• **Record excerpts**:
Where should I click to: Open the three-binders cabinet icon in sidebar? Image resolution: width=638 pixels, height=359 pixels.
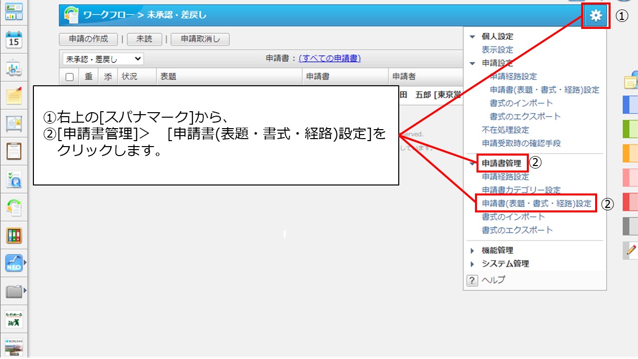14,235
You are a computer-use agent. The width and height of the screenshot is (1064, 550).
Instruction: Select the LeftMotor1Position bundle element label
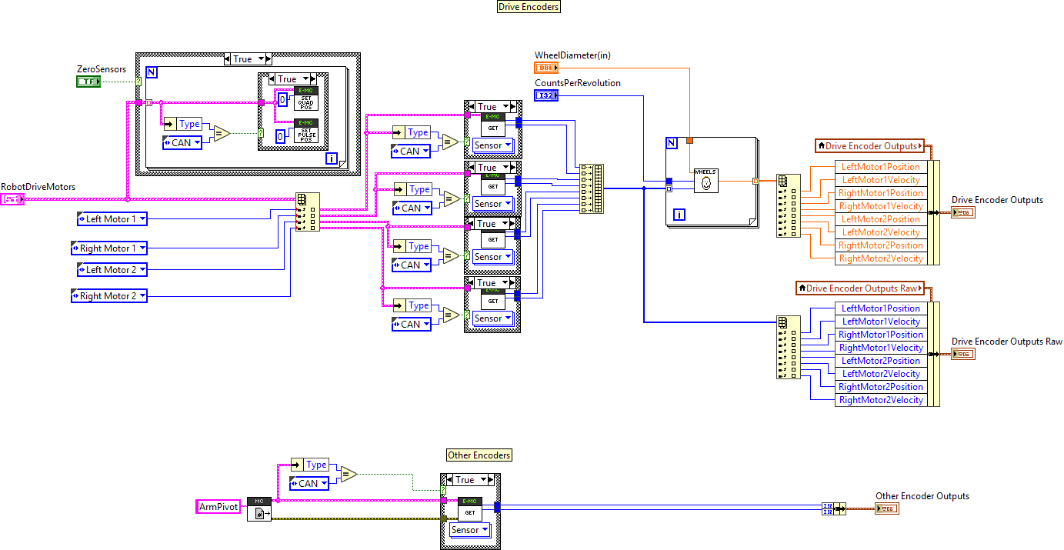[880, 166]

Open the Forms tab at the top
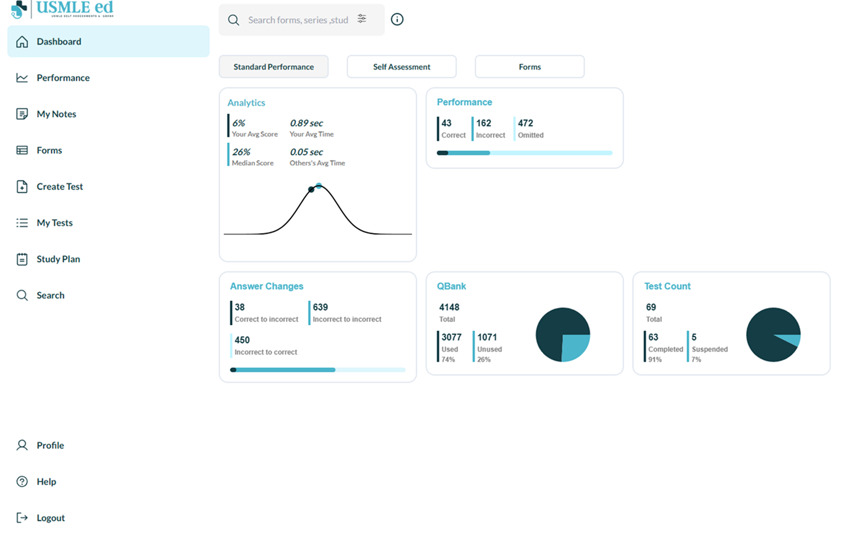(529, 66)
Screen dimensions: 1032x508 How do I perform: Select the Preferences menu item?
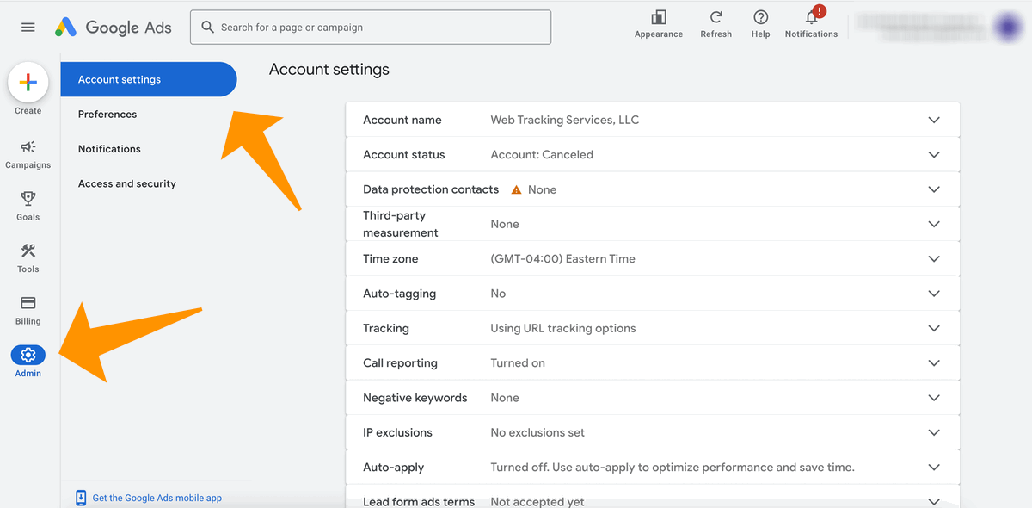point(108,114)
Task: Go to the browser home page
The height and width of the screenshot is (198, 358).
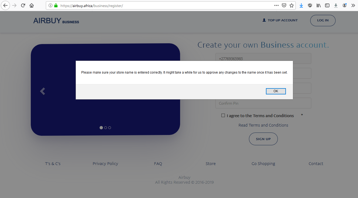Action: (x=32, y=5)
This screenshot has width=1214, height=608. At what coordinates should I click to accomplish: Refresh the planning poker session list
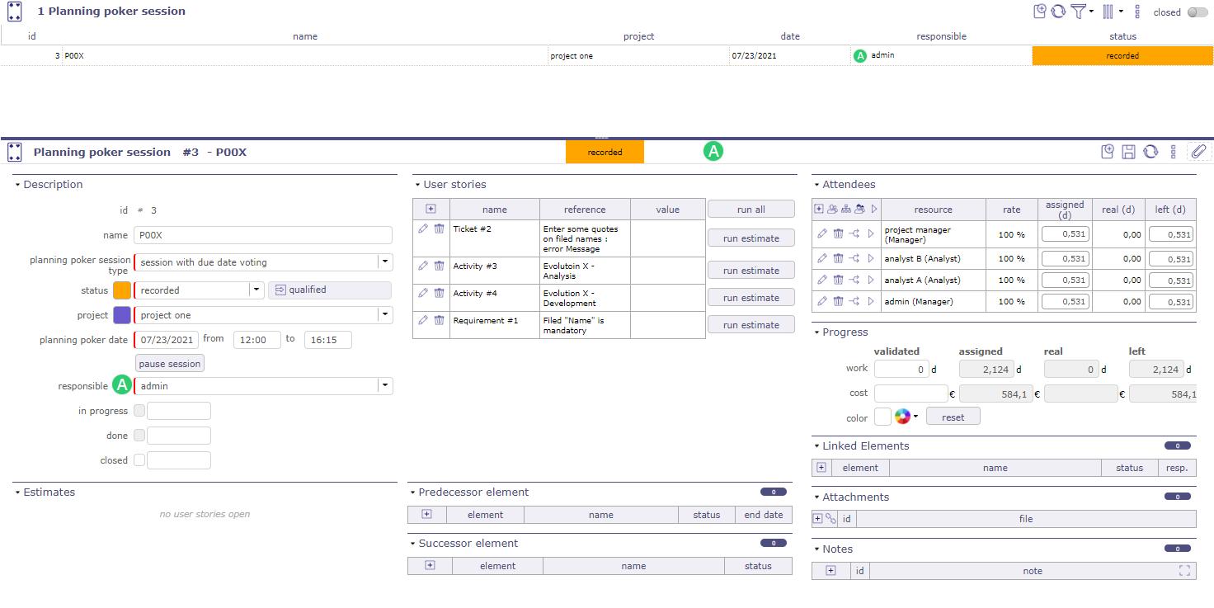coord(1058,12)
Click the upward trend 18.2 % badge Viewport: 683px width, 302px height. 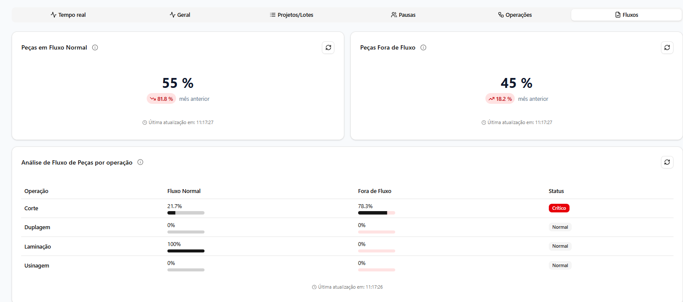coord(500,99)
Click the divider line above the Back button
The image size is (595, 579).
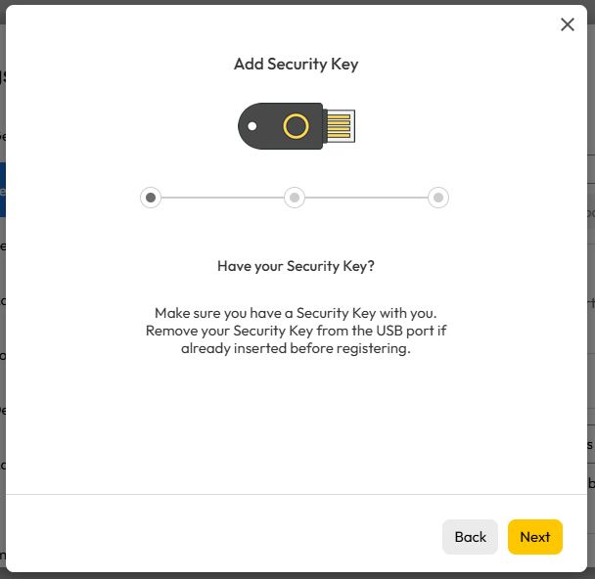296,494

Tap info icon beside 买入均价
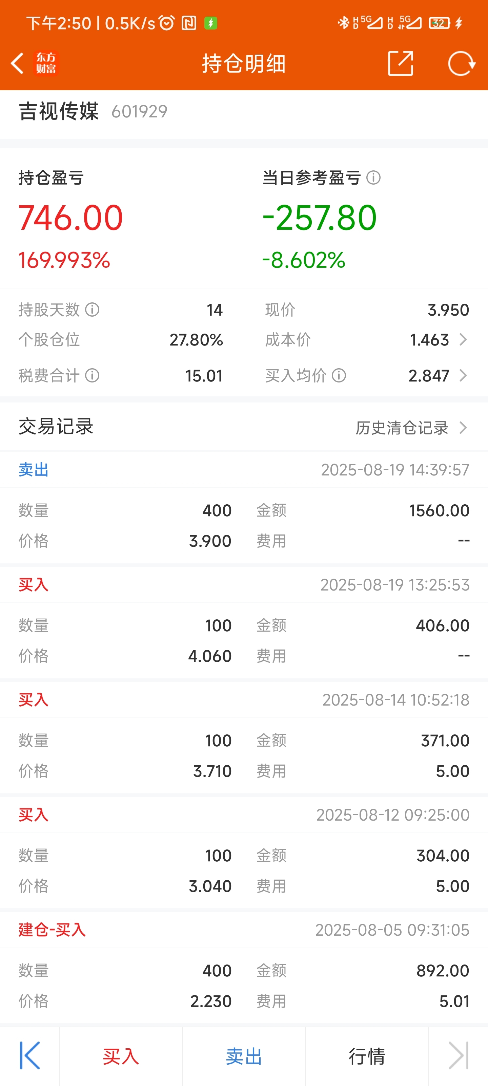(339, 375)
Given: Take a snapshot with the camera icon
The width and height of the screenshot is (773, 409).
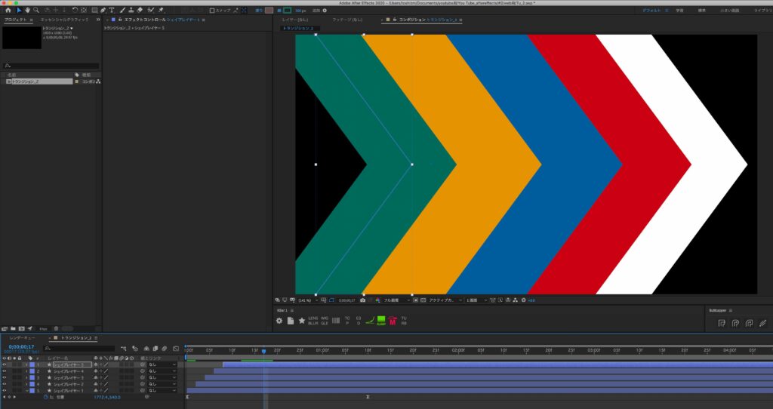Looking at the screenshot, I should pyautogui.click(x=363, y=300).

• **To do**:
Your answer must be the lines from the one containing "The width and height of the screenshot is (773, 409)." through the last line of the records, both included, written out exactly and without pictures.

• **Response area**:
The width and height of the screenshot is (773, 409).
Looking at the screenshot, I should pyautogui.click(x=363, y=300).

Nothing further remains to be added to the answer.